In other international news, SinoCast China Financial Watch reported that global energy giants BP and Royal Dutch Shell are each erecting 500 service stations in East China under an alliance with Sinopec, Asia's top oil refinery.

The two foreign players have already set up oil sales joint ventures with Sinopec to prepare for the gas stations, thanks to Beijing's World Trade Organization commitments of opening the product oil retailing market at the end of 2004, the report said.

The venture between Shell and Sinopec kicked off in August 2004 as the Anglo-Dutch oil group's first product oil sales subsidiary in China. Based in Jiangsu, a Chinese province in the east, it was designed to build 500 gas stations mainly in the cities of Suzhou, Wuxi and Changzhou.

Meanwhile, the venture between BP and Sinopec is based in Zhejiang Province, which is also along China's eastern seaboard.
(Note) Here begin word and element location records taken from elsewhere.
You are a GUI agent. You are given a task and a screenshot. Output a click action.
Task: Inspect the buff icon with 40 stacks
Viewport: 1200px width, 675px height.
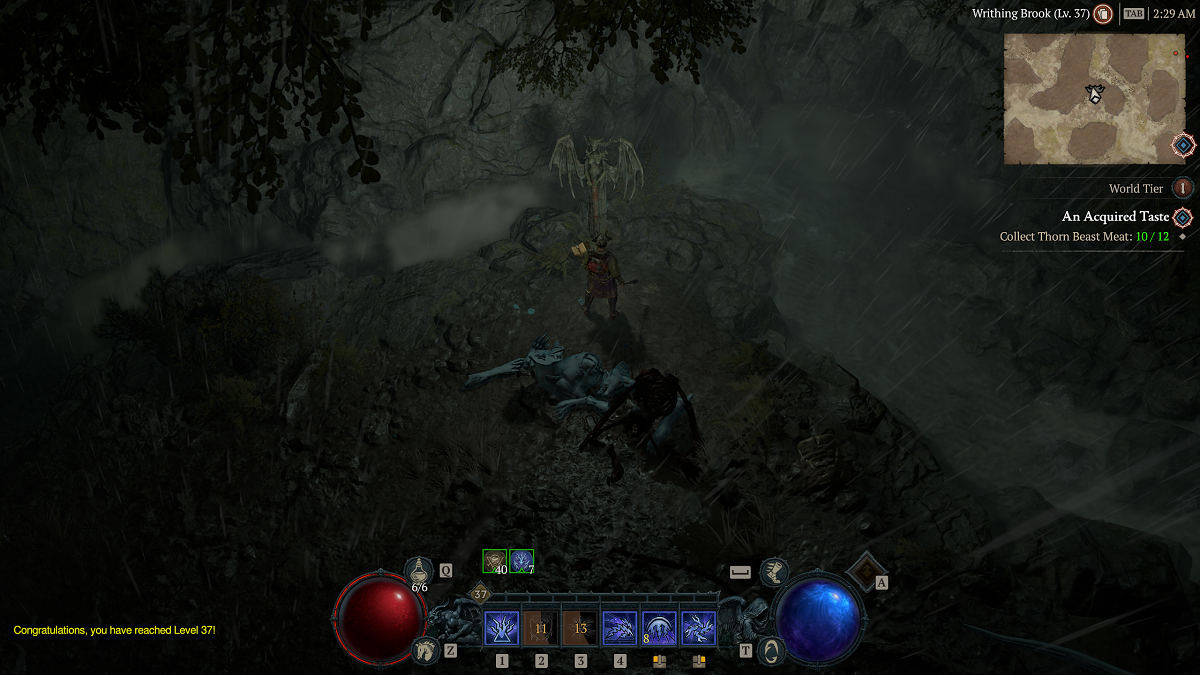pos(495,561)
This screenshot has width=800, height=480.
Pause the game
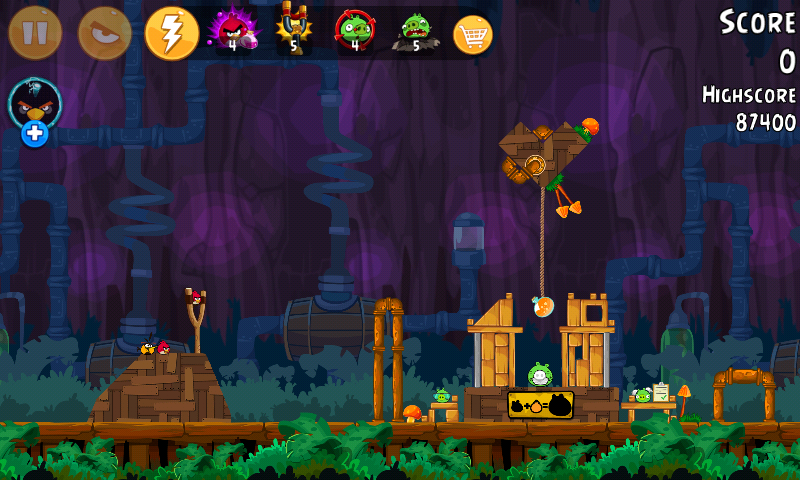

It was scheduled to open 150 service stations in Hangzhou, the capital of Zhejiang, and Ningbo, a major city of Zhejiang, each year since the establishment and lift the total number to 500 in three years, according to SinoCast China Financial Watch.

Government-backed Sinopec owns a 60 percent stake in both joint ventures and its foreign partners the remaining, respectively. Sinopec is the sole oil provider for these gas stations.

Among China's approximately 85,000 service stations, Sinopec has owned as many as 55 percent and state-owned PetroChina 32 percent. Foreign players, including BP and Shell, have only less than 5 percent of the total by the two. But, as the country is to fully open the product oil wholesales market by the year-end, foreigners are expected to strive for a bigger slice, the report said.

Reportedly, PetroChina's parent, China National Petroleum Corporation, is now talking with Lukoil, Russia's largest oil company, to build more than 100 gas stations in the Chinese Northeast region, which consists of three provinces -- Heilongjiang, Jilin and Liaoning. Once it succeeds, Lukoil is to be the second Russia's oil company to enter China's oil retailing market, but also the first Russian oil company to erect gas stations in China.